## Work to be completed
The listing below should be reproduced precisely, except for its images.

## Data records

================================

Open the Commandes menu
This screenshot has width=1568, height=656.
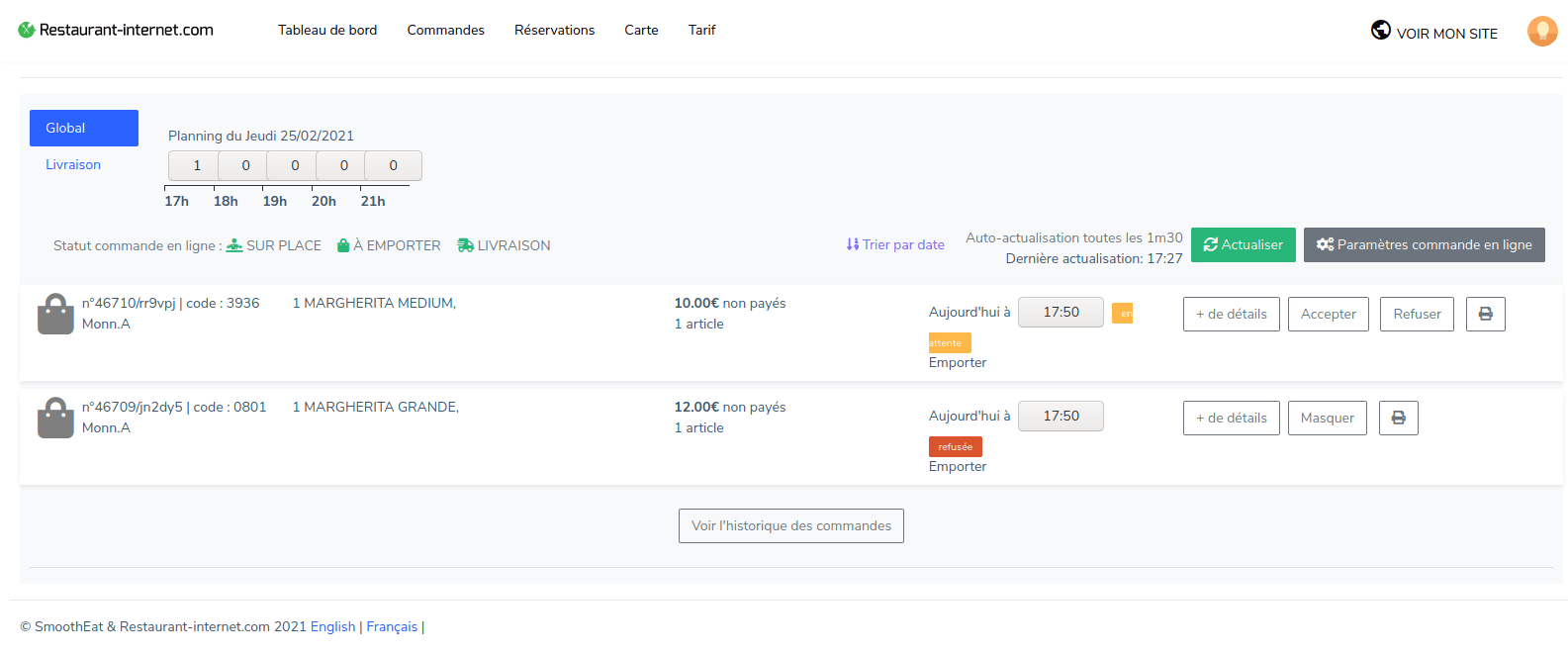445,30
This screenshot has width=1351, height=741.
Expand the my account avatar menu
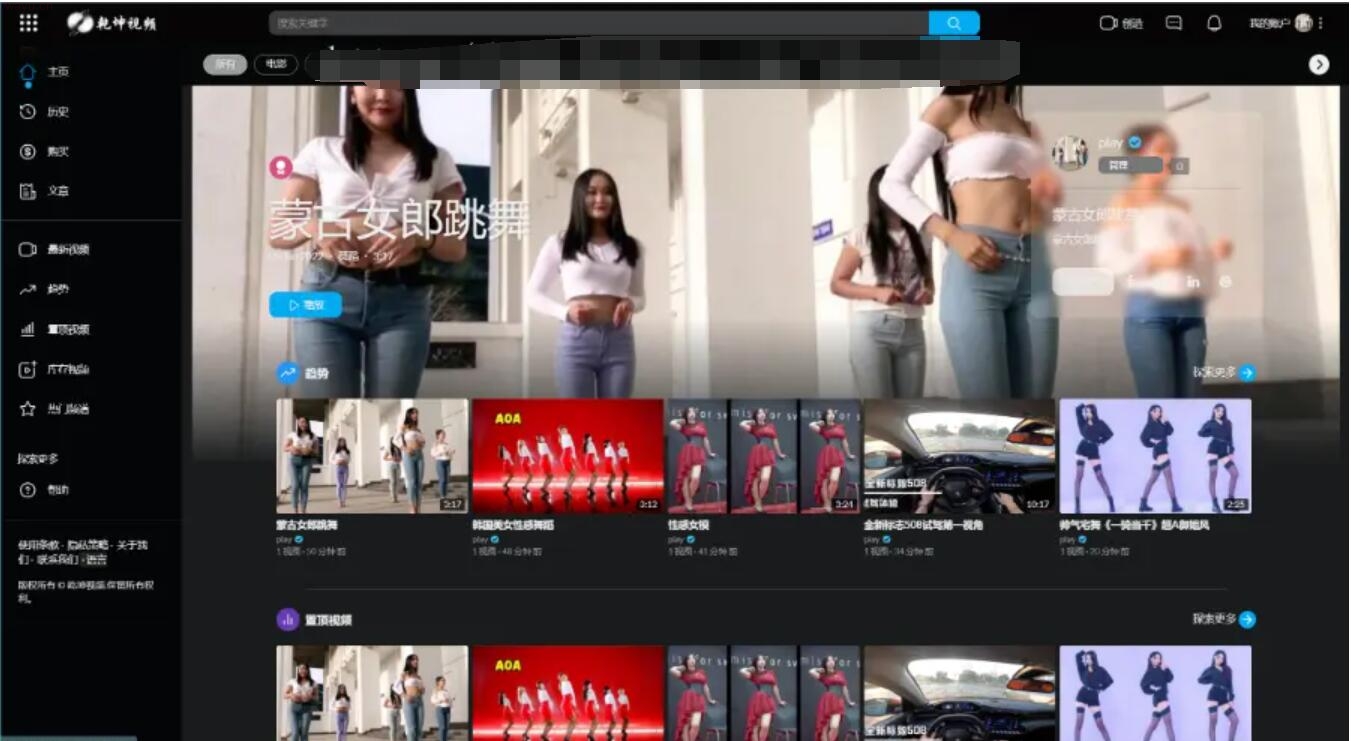coord(1303,23)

================================

## Solution for this exercise
Open the Commandes menu
This screenshot has width=1568, height=656.
445,30
This screenshot has width=1351, height=741.
Expand the my account avatar menu
coord(1303,23)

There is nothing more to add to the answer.